# Pellet Fuel Starter - ok to use charcoal lighter fluid?



## sestivers (Apr 3, 2008)

Hi,

I used to use the "proper" jelly stuff for starting up my wood pellet stove. Then I found that charcoal lighter fluid costs much less, lasts much longer, and is available in many more places than just the fireplace shop. Am I hurting anything in my stove by using the charcoal lighter fluid to light the pellets?

Thanks,
Steve


----------



## nailed_nailer (Apr 4, 2008)

I don't think using a flammable liquid as thin as charcoal starter is a real good idea in the house.  

Seems like it could run out of the stove and reach combustibles.  

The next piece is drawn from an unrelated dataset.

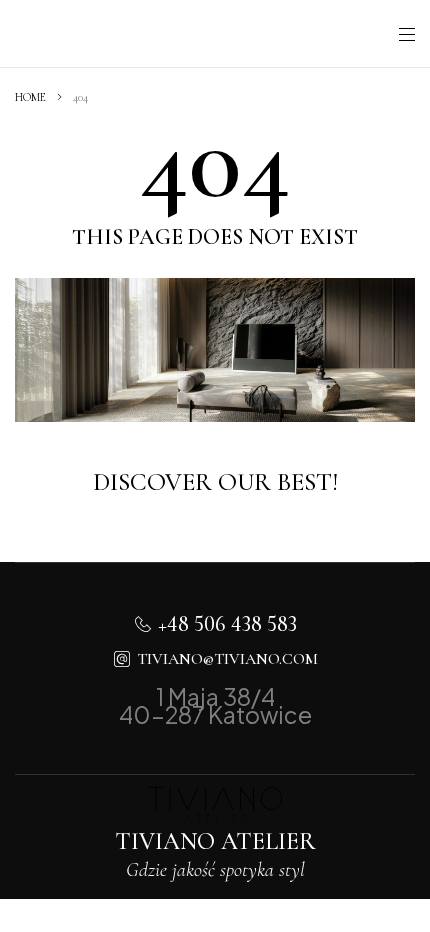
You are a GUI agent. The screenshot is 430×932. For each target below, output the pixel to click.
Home (30, 97)
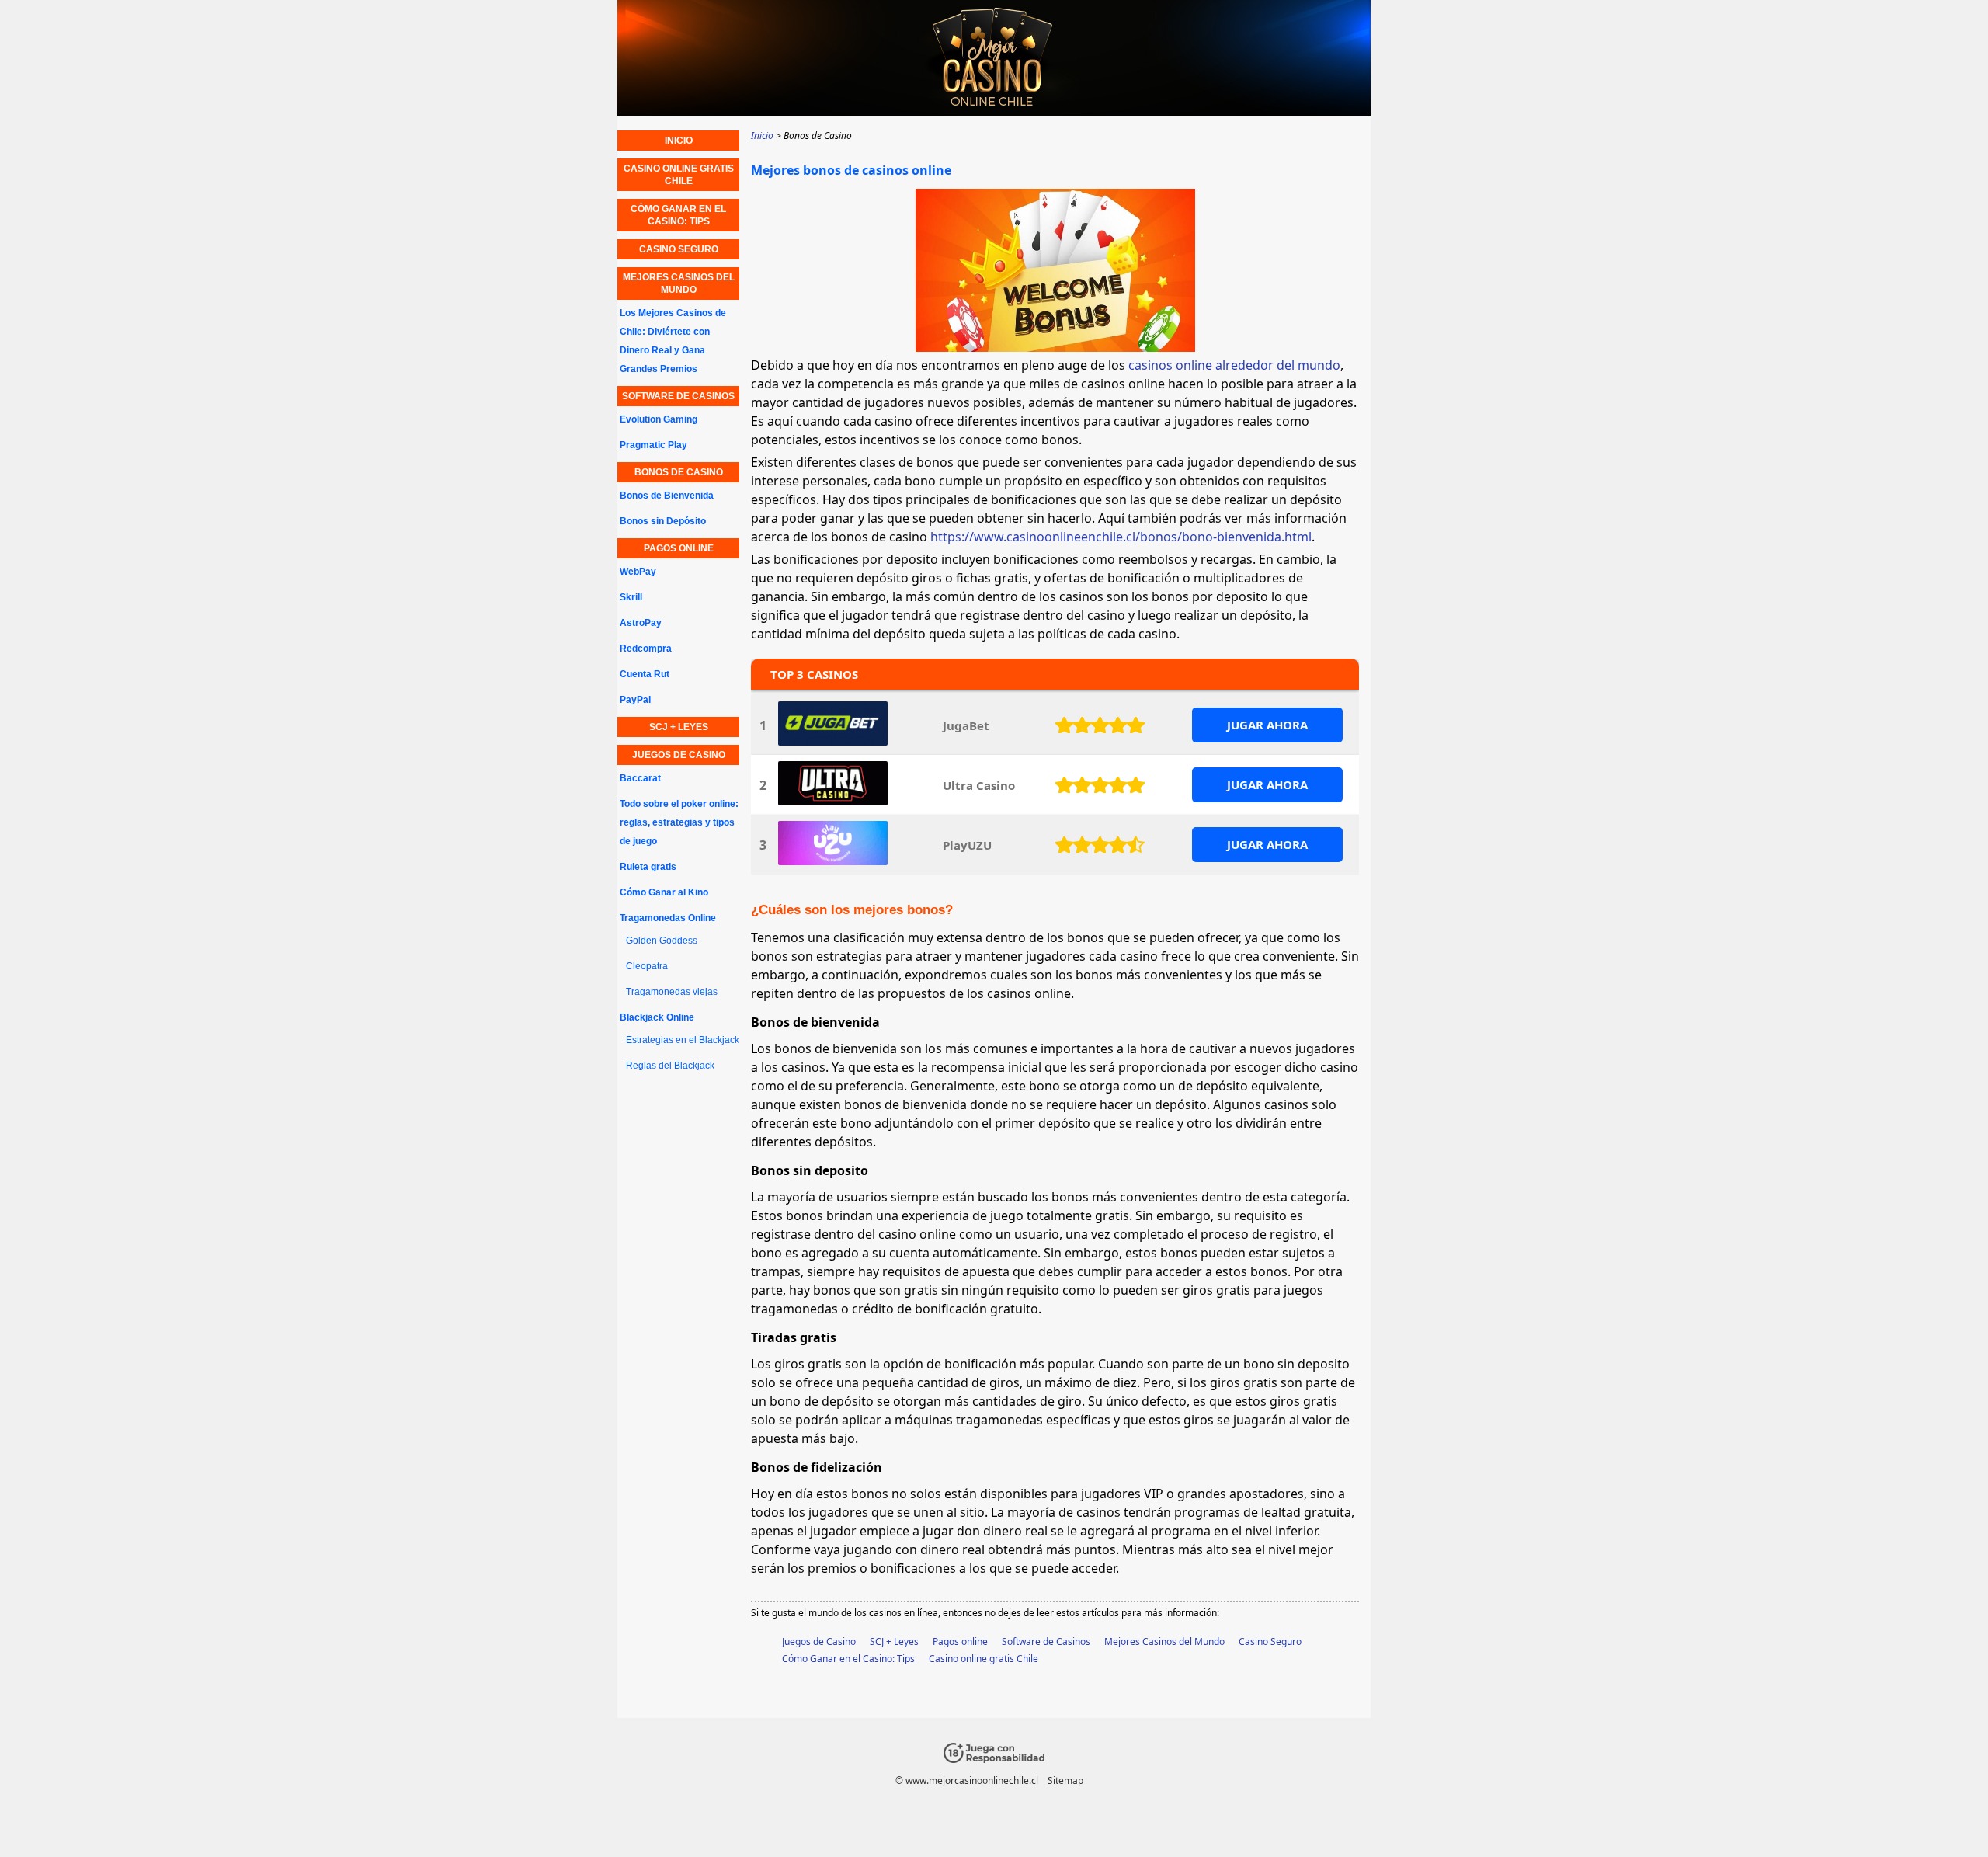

What I use is is a propane torch with a push button starter.  It's cheap, fast, and safe.

Just my $.02
---Nailer---


----------



## Arnold (Apr 4, 2008)

Alcohol based hand cleaner gel works just fine.............it's cheap & available most anywhere.


----------



## kinsmanstoves (Apr 4, 2008)

Read your owners manual and follow their direction.  Please remember that fire used incorrectly just might hurt you, your family, and at the least your property.   Do not give the insurance companies more reason to raise our rates.  Do you think the inspectors know what to look for in a house fire with a pellet stove?


----------



## steamguy (Apr 4, 2008)

nailed_nailer said:
			
		

> I don't think using a flammable liquid as thin as charcoal starter is a real good idea in the house.
> 
> Seems like it could run out of the stove and reach combustibles.
> 
> ...



Gotta chime in on using the torch with a thumbs up. I tried a lot of different stuff in our old Austroflamm, and the torch was by far the best/safest way. Started it that way every cold morning for about ten years. Even my wife could handle it with no problem. The local feed store was charging usurious prices for the gel starter; I think they were remodeling their shop or something... :smirk: 

We did it like this:
Handful of pellets in the firepot
Stove ON, count to ten, stove OFF; this starts the combustion blower
Blast away at the pellets with the blowtorch for about 30 seconds
Gently close the door so you don't snuff the fire
Watch for a minute until you see the fire is good and started
Stove ON and you're done.


----------



## IIFAST4U (Apr 4, 2008)

I am assuming these stoves did or do not have a self ignitor in them? I am still a newbie and my stove is new so it has the ignitor in it.

Shawn


----------



## steamguy (Apr 4, 2008)

IIFAST4U said:
			
		

> I am assuming these stoves did or do not have a self ignitor in them? I am still a newbie and my stove is new so it has the ignitor in it.
> 
> Shawn



You are correct. Our old Austroflamm did not have a self-ignitor. Self-ignitors in those days were expensive and unreliable. The optional one for that stove was an extra $300 and the dealer told me at the time that they typically didn't last more than six months or so if you have the stove on a thermostat so it's cycling on and off all the time.  

But that was then, and the technology has changed dramatically. Ignitors then were a glorified electric barbecue starter - nowadays they're like a glow plug in a diesel and they last WAY longer. 

We love our new Enviro Empress. My wife especially loves how she can shut it off when she heads out for a while then just turn it on when she gets home. No more drama of having to knock out the firepot and washing the soot off your hands afterwards for her.


----------



## kilarney (Apr 4, 2008)

We just bought a Harman Accentra.  How long are people seeing the automatic starters last on the Harmans?

The Enviro salesperson told us that Enivro starters were averaging 2-3 years.


----------



## drizler (Apr 4, 2008)

If you don't already have one go and get a propane turbotorch from Lowes HD or Wallyworld.   The one with the piezo button starter. I tried all the foolish jells and even some home made recipes using fuel oil, old motor oil and alcohol.   They all work but its sooooo much easier to just grab the torch and blast a hand full of pellets for 15 - 25 seconds and shut the door.   No full no muss and works well every time especially if you open the draft to full for a half a minute.  The turbo torches are more expensive but burn a lot hotter and once you used one with the piezo ignitor you won't ever go back to the old scratch light type again believe me. A single bottle lasts me at least all season and I lite mine a lot since I have no igniter in mine.   Since you do common sense would dictate not directing the flame onto the lighter element if you can help it.   I got both my torches on Ebay  as the price minus the taxes was a lot cheaper.  Try it you won't go back to expensive jellys.


----------



## granpajohn (Apr 4, 2008)

Arnold said:
			
		

> Alcohol based hand cleaner gel works just fine.............it's cheap & available most anywhere.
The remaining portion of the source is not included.